### [Task brief]
Nothing but the lines holding the string "agent" should appear in the answer. Copy them from the entries.

[Screenshot grounding data]
__________

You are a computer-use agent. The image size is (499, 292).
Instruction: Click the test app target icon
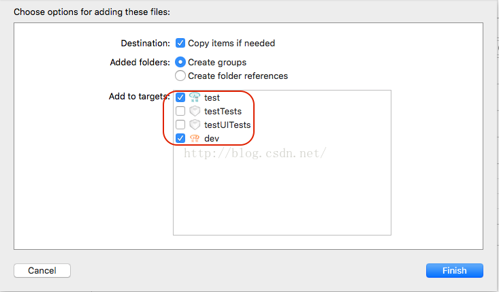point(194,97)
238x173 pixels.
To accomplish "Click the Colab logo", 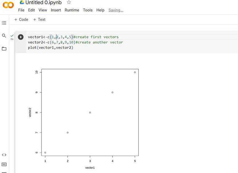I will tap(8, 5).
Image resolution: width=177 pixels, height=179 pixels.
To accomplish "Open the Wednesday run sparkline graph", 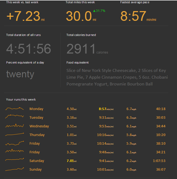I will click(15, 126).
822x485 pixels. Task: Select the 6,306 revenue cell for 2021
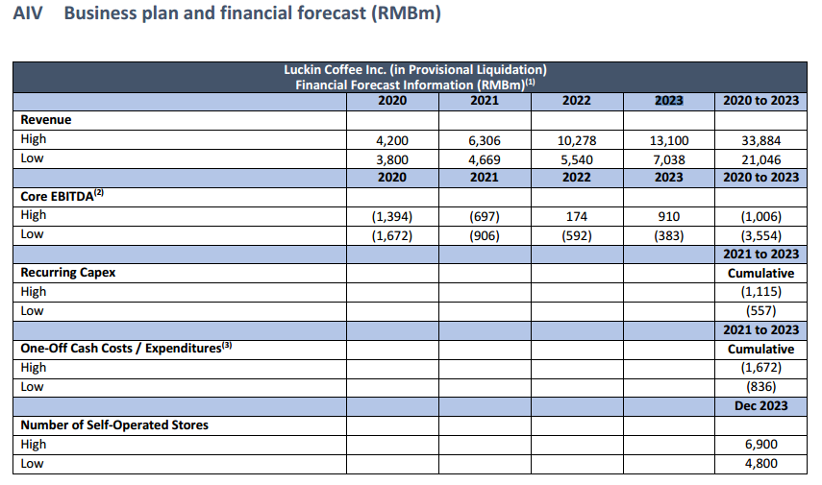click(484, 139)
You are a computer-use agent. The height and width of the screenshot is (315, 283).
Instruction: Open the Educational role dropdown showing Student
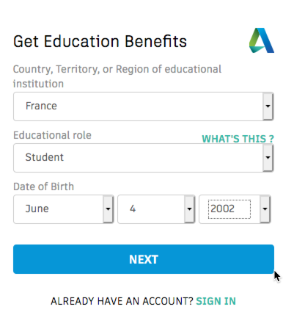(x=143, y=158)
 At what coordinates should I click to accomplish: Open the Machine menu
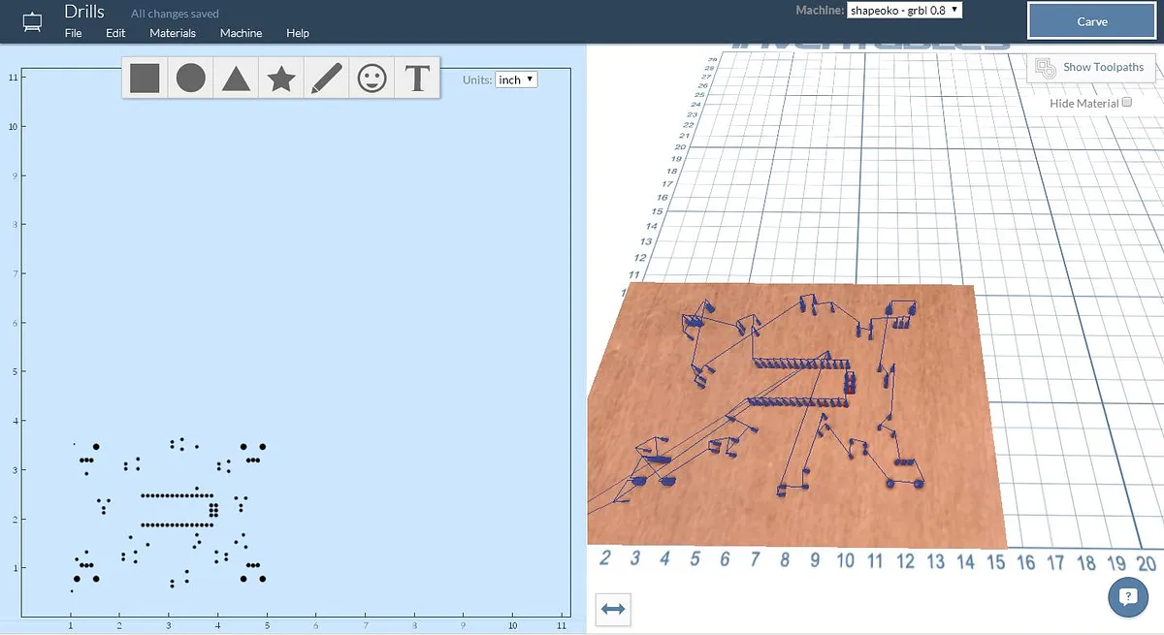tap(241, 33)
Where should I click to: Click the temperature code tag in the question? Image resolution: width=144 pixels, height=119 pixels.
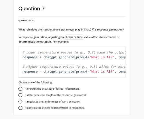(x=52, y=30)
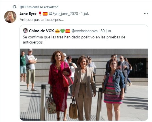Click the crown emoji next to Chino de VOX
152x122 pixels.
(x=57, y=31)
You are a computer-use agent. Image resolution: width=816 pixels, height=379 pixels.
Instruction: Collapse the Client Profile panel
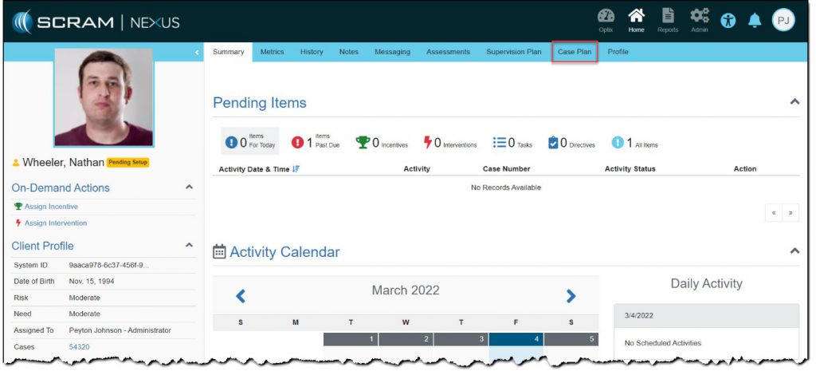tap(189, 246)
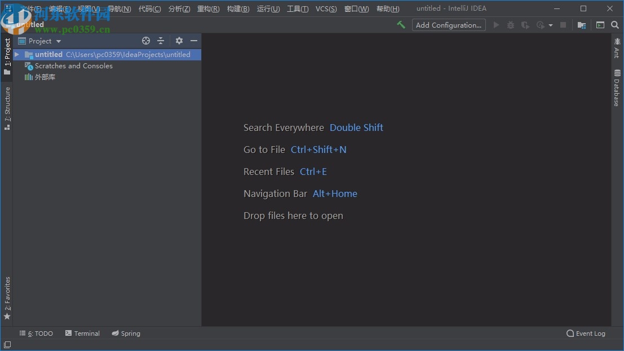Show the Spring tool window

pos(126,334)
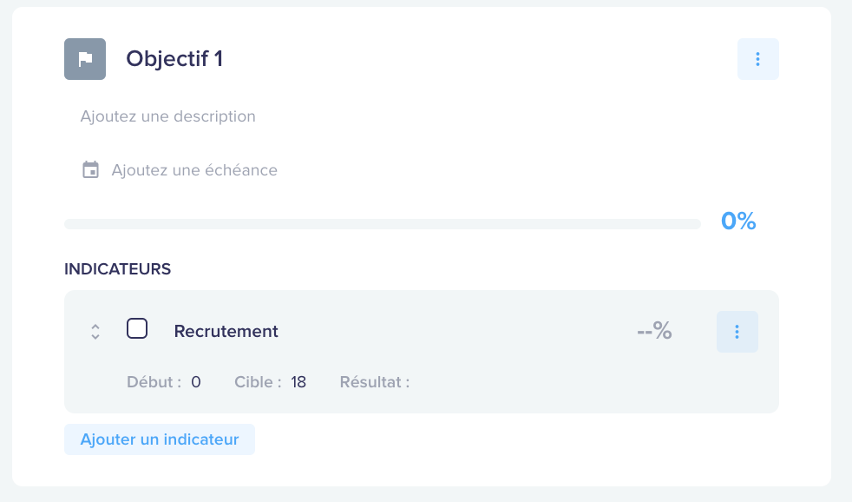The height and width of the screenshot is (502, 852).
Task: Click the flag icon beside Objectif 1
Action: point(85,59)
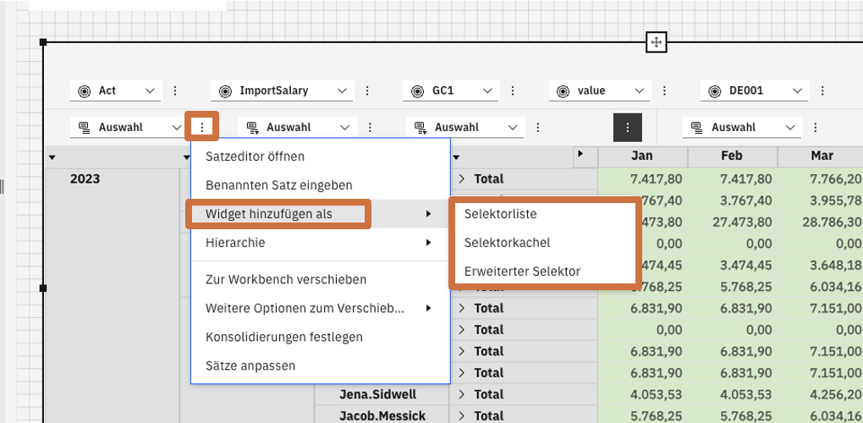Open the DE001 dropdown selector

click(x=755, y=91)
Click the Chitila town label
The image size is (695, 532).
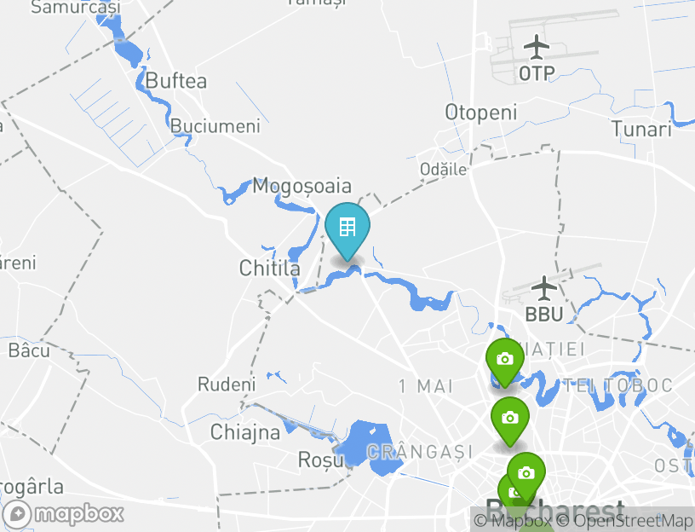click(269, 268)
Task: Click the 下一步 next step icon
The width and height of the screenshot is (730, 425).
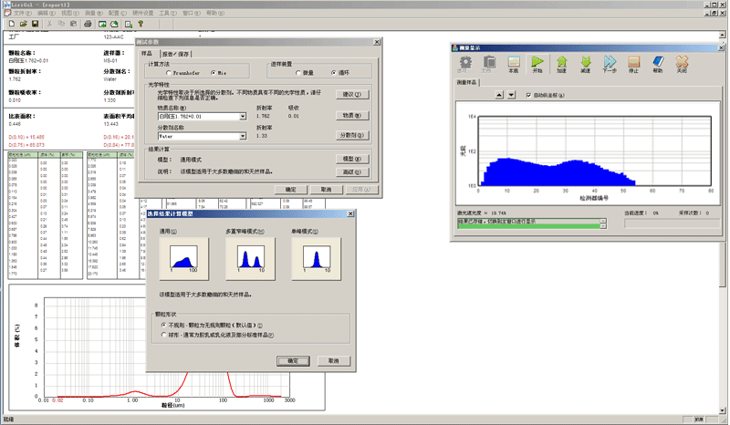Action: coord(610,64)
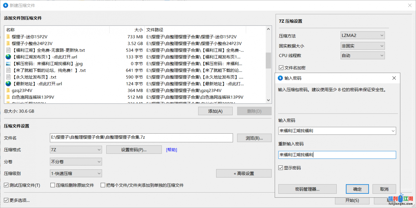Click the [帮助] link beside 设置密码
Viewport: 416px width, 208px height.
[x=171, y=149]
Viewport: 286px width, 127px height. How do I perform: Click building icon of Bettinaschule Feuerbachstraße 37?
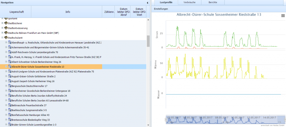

__________

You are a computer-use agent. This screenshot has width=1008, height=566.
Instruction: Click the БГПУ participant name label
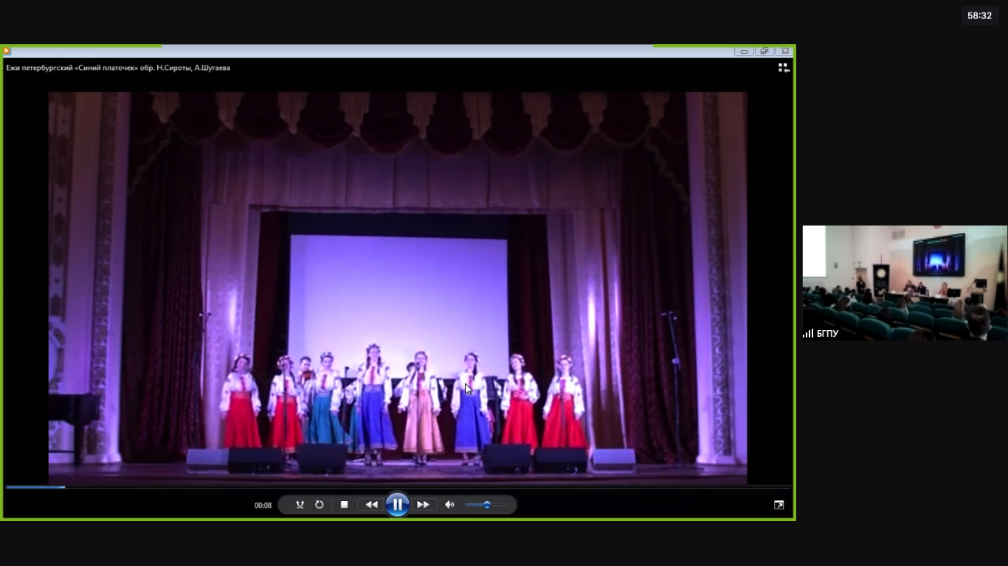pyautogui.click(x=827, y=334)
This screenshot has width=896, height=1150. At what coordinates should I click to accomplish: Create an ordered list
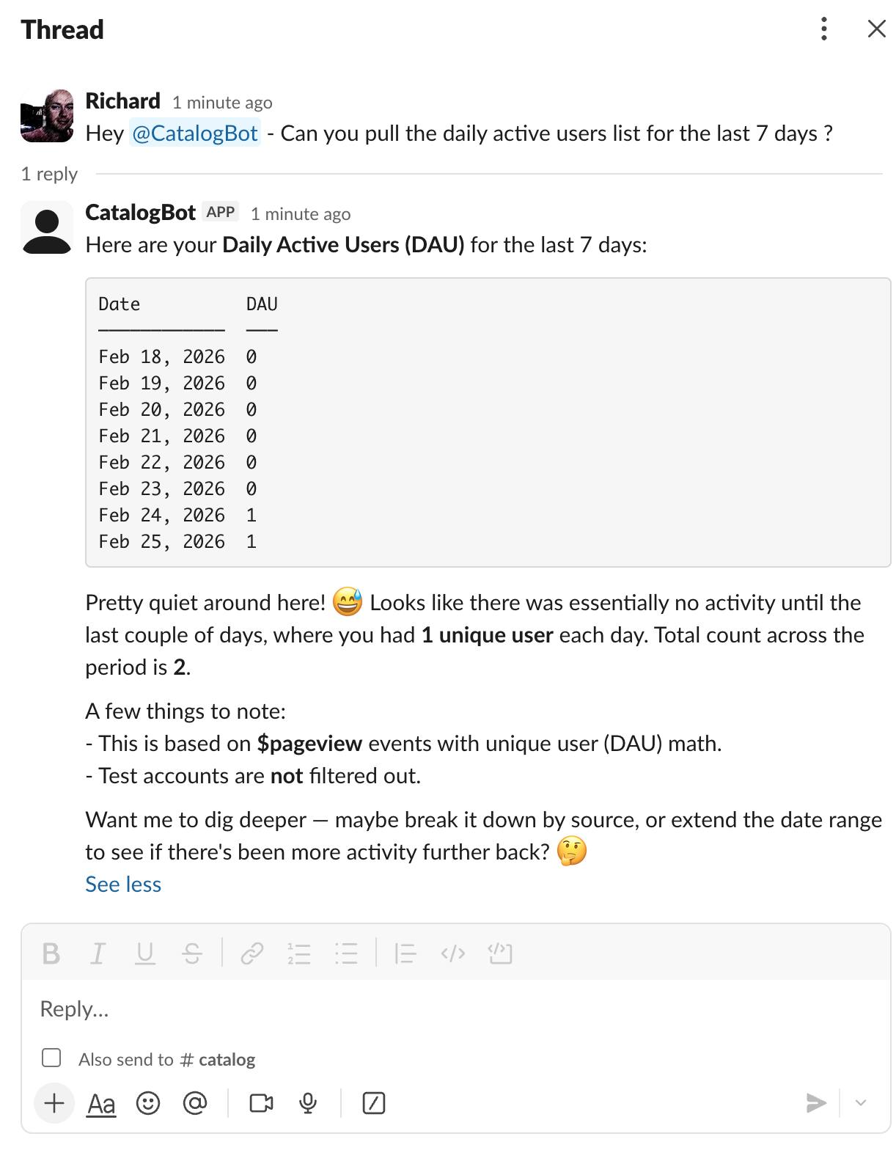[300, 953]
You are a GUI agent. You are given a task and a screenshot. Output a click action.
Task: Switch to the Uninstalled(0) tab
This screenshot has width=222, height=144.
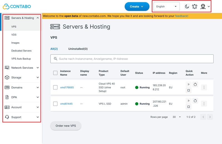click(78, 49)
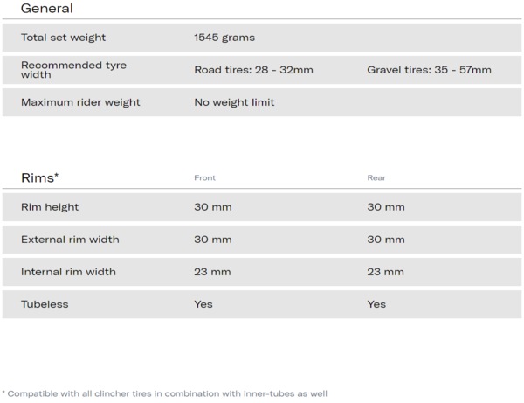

__________

### [Task response]
You are a computer-use agent. The image size is (499, 292).
You are a computer-use agent. The height and width of the screenshot is (315, 283).
You are a computer-use agent. Image resolution: width=816 pixels, height=379 pixels.
You are a computer-use agent. This screenshot has width=1008, height=566.
You are a GUI agent. You are given a task and a screenshot. Output a click action.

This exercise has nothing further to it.